To assess how person-centered psychological clusters emerge and evolve across the initial two waves of the COVID-19 pandemic.
Approach:
Study Design: Longitudinal study assessing 338 adults across two pandemic waves (2020 and 2021) using validated instruments for PTSS, coping strategies, and pandemic stress.
Clustering Methodology: Machine learning clustering (K-means and Gaussian mixture models) evaluated solutions k = 2–6 using various statistical criteria.
Key Findings:
Three statistically defined clusters emerged at both waves: a low-distress, high-coping cluster (labeled 'resilient'; Wave 1: 35.5%; Wave 2: 29.00%); a low-coping cluster (40.04%; 49.11%); and a high-distress cluster (25.06%; 21.89%).
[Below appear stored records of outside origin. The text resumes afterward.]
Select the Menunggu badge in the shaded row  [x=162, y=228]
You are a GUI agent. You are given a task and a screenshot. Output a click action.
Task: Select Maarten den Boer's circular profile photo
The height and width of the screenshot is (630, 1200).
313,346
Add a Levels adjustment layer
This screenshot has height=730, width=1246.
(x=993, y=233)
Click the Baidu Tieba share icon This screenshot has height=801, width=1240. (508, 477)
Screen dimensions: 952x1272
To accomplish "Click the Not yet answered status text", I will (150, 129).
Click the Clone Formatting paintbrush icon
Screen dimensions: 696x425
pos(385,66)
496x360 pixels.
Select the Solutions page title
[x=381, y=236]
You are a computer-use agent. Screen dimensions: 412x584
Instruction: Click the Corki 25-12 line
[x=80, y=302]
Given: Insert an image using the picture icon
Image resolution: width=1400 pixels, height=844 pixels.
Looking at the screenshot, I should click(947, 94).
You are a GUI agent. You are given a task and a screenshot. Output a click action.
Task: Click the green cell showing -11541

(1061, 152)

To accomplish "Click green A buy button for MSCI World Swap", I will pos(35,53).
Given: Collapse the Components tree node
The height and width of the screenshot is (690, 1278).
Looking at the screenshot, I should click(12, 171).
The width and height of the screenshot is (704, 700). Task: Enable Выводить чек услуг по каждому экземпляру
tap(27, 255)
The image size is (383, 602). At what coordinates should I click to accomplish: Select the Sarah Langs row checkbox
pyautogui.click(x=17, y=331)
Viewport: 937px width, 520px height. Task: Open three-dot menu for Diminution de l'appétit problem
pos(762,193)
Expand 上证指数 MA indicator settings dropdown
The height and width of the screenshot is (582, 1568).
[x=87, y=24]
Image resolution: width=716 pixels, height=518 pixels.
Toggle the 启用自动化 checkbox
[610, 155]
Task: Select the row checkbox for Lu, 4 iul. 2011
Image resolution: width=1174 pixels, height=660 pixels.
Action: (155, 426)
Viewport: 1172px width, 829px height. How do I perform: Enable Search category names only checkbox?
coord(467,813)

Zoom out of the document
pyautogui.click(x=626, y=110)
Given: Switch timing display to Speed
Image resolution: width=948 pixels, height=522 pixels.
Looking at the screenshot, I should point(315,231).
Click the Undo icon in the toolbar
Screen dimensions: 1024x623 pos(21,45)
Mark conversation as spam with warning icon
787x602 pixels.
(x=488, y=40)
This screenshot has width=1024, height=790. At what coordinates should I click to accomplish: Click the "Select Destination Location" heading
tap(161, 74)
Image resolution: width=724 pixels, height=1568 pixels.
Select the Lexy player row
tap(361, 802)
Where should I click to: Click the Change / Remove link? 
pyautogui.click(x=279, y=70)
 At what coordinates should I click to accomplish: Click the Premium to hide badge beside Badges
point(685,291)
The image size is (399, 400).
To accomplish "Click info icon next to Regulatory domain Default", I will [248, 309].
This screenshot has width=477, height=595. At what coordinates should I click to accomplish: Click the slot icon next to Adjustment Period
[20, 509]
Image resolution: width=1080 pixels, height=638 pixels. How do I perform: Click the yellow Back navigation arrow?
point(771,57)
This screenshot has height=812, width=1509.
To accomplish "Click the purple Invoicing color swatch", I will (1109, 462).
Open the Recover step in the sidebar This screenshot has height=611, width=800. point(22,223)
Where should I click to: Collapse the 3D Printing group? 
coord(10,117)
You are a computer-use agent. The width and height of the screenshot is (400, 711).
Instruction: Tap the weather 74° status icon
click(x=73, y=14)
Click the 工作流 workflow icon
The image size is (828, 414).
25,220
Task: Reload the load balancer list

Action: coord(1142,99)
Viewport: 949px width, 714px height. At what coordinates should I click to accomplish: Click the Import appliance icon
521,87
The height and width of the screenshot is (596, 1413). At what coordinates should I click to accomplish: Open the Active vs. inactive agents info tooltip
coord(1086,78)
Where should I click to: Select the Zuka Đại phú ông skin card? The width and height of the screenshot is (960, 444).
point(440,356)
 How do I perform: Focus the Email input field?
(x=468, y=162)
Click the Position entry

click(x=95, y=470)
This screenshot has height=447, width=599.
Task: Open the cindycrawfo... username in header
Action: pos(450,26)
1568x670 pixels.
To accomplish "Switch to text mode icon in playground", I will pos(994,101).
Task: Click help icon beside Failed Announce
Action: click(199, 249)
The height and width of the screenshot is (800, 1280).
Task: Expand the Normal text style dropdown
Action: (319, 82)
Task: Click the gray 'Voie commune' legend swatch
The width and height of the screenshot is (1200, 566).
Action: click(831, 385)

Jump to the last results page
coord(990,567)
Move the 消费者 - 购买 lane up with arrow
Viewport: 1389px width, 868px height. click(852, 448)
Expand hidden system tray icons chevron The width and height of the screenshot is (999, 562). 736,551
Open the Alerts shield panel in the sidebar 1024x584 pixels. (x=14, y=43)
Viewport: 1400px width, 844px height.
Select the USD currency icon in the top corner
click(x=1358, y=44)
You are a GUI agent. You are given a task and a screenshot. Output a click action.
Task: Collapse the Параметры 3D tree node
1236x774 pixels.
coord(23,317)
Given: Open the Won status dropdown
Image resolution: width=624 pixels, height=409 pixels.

Overall, 55.3% (95% CI [50.0%, 60.5%]) remained in the same cluster across waves.
Among those initially in the resilient cluster, 55.8% transitioned to higher-distress clusters by Wave 2.
The low-coping cluster showed the greatest stability (68.9%), and 50.6% of those initially in the high-distress cluster transitioned to lower-distress clusters.
Interpretation:
Psychological responses to prolonged crises are dynamic and heterogeneous, influenced by coping capacity and socioeconomic factors.
Limitations:
Observational design limits causal inferences.
Convenience sampling may affect generalizability.
Conclusion:
These findings suggest that further research with more frequent assessments and experimental designs is needed.